Serglycin as part of IL-1β induced inflammation in human chondrocytes

Highlights

• Proteoglycans are involved in inflammatory joint diseases.

• Chondrocytes guarantee the maintaining of cartilage functions and homeostasis.

• IL-1β induce serglycin expression and production in human chondrocytes.

• Serglycin-CD44 binding enhance NF-kB activity in IL-1β activated human chondrocytes.

• Serglycin plays a role in immune/inflammatory response.

Abstract

Serglycin (SRGN) is an intracellular proteoglycan produced and secreted by several cell types. The increased expression of SRGN was associated with greater aggressiveness in cancer and inflammation.

In this study, we demonstrated that SRGN is increased in human chondrocytes after IL-β stimulation. Furthermore, we found that secreted SRGN was able to bind the CD44 receptor thus participating in the extension of the inflammatory response. Using SRGN knockdown cells we observed a significantly decrease in specific inflammatory markers and NF-kB activation. Similar results were observed by blocking the CD44 receptor.

These data provide further evidences for a direct involvement of SRGN in the mechanisms regulating the non-infectious chondrocytes damage, and the consequent joint inflammation and cartilage destruction in arthritis.

Introduction

Proteoglycans (PGs) are complex macromolecules characterized by a central core protein covalently linked with glycosamminoglycan (GAGs) chains named chondroitin sulfate (CS), dermatan sulfate (DS), keratan sulphate (KS), heparin (HP), and heparan sulfate (HS) [1,2]. All cells synthetize PGs that, because of their ability to interact with a wide number of molecules, are involved in different physiological and pathological functions [[1], [2], [3]].

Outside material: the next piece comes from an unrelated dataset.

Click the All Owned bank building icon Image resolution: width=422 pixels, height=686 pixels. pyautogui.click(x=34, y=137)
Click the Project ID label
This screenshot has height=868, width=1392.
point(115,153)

According to the classification proposed in 2015 by R V. Iozzo and L. Schaefer, PGs may be divided in four major groups: intracellular, cell surface, pericellular and extracellular [4]. Several reports have evidenced that the PGs expression is significantly altered during the onset and the progression of various diseases [2,[5], [6], [7], [8], [9], [10]]. Therefore, their overproduction has also been associated with the amplification and progression of the inflammatory mechanism. In the present study we focused our attention on SRGN the only intracellular proteoglycan characterized by its ability to interact with a number of biological molecules [2,5]. The human SRGN gene is located on chromosome 10q.22.1 and the translated protein has a molecular weight of 18kD characterized by a 9 serines in a serine-glycine repeat region [11,12]. An alternative splicing variant, lacking exon 2, was also described both in normal and cancer cells [13,14]. The Serine residues in these regions represent a potential GAGs attachment site [12].

In particular, it has been demonstrated that SRGN was involved in the storage and secretion of inflammatory mediators in hematopoietic lineages [15], but also in others non-hematopoietic cells such as smooth muscle cells [16], endothelial cells [16,17], fibroblasts [16,18] and chondrocytes [19].

In human hematopoietic and non-hematopoietic tumors SRGN enhances inflammation, promotes tumor growth and metastasis and its increase is associated with a poor prognosis [1,20].

SRGN is also released during inflammation induced following exogen treatment with liposaccharide (LPS) in macrophages [21], monocytes [22] and chondrocytes [23], as well as with tumor necrosis factor (TNF-α) in endothelial cells [17] and adipocytes [24], and treatment with interleukin 1β (IL-1β) of smooth muscle cells [25] and human umbilical cord vein endothelial cells (HUVECs) [26]. These data suggest that SRGN production represents a potent inflammatory mediator that takes part in different pathological conditions. CD44 is a transmembrane glycoprotein expressed on cell surface of several cell types [27] whose the principal ligand is recognized to be the GAG hyaluronic acid (HA) [28]. CD44 is also able to interact with other extracellular matrix components, including SRGN that is able to induce signaling activation [1,29,30].

On the basis of these previous evidences the aim of this study was to investigate whether SRGN play a role in the inflammatory response in human chondrocytes exposed to IL-1β and the involvement of the CD44 receptor.